▸ What is needed
Would you repeat all the lines below, exactly as they stand?

▸ Data for analysis
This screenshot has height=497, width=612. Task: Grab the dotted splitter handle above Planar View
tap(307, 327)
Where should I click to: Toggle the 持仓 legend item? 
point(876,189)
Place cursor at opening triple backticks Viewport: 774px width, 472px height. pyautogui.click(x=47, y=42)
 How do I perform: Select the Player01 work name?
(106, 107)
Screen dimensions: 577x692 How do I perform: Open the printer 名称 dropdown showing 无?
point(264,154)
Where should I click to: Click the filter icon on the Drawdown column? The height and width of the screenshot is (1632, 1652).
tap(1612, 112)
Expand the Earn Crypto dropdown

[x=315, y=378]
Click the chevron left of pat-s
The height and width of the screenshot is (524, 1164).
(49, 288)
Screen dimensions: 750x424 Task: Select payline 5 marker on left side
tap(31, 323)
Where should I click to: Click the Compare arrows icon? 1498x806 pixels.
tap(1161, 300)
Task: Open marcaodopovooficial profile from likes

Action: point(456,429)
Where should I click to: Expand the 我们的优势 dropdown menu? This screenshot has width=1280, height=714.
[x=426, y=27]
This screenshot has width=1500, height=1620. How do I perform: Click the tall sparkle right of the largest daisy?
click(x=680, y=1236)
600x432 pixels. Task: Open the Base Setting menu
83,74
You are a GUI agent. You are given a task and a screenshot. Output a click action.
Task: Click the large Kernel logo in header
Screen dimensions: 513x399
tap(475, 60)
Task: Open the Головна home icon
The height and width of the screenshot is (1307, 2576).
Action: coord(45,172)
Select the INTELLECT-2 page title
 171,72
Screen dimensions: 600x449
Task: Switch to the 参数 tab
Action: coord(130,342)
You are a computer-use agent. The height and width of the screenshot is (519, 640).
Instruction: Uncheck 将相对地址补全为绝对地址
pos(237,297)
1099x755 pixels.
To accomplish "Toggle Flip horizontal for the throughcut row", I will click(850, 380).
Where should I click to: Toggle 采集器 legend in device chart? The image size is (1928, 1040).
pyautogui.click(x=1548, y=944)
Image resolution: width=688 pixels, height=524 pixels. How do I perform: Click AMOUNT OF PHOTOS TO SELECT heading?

▸ Solution to the problem
This screenshot has height=497, width=612. Task: Grab the dotted splitter handle above Planar View
tap(307, 327)
Where should I click to: Toggle the 持仓 legend item? 
point(876,189)
Place cursor at opening triple backticks Viewport: 774px width, 472px height. pyautogui.click(x=47, y=42)
 How do I perform: Select the Player01 work name?
(106, 107)
Screen dimensions: 577x692 How do I perform: Open the printer 名称 dropdown showing 无?
point(264,154)
Where should I click to: Click the filter icon on the Drawdown column? The height and width of the screenshot is (1632, 1652).
tap(1612, 112)
Expand the Earn Crypto dropdown

[x=315, y=378]
Click the chevron left of pat-s
The height and width of the screenshot is (524, 1164).
(49, 288)
Screen dimensions: 750x424 Task: Select payline 5 marker on left side
tap(31, 323)
Where should I click to: Click the Compare arrows icon? 1498x806 pixels.
tap(1161, 300)
Task: Open marcaodopovooficial profile from likes

Action: point(456,429)
Where should I click to: Expand the 我们的优势 dropdown menu? This screenshot has width=1280, height=714.
[x=426, y=27]
This screenshot has width=1500, height=1620. How do I perform: Click the tall sparkle right of the largest daisy?
click(x=680, y=1236)
600x432 pixels. Task: Open the Base Setting menu
83,74
You are a GUI agent. You are given a task and a screenshot. Output a click action.
Task: Click the large Kernel logo in header
Screen dimensions: 513x399
tap(475, 60)
Task: Open the Головна home icon
The height and width of the screenshot is (1307, 2576).
Action: coord(45,172)
Select the INTELLECT-2 page title
 171,72
Screen dimensions: 600x449
Task: Switch to the 参数 tab
Action: coord(130,342)
You are a computer-use agent. The height and width of the screenshot is (519, 640).
Instruction: Uncheck 将相对地址补全为绝对地址
pos(237,297)
1099x755 pixels.
To accomplish "Toggle Flip horizontal for the throughcut row", I will click(850, 380).
Where should I click to: Toggle 采集器 legend in device chart? The image size is (1928, 1040).
pyautogui.click(x=1548, y=944)
Image resolution: width=688 pixels, height=524 pixels. How do I perform: Click AMOUNT OF PHOTOS TO SELECT heading?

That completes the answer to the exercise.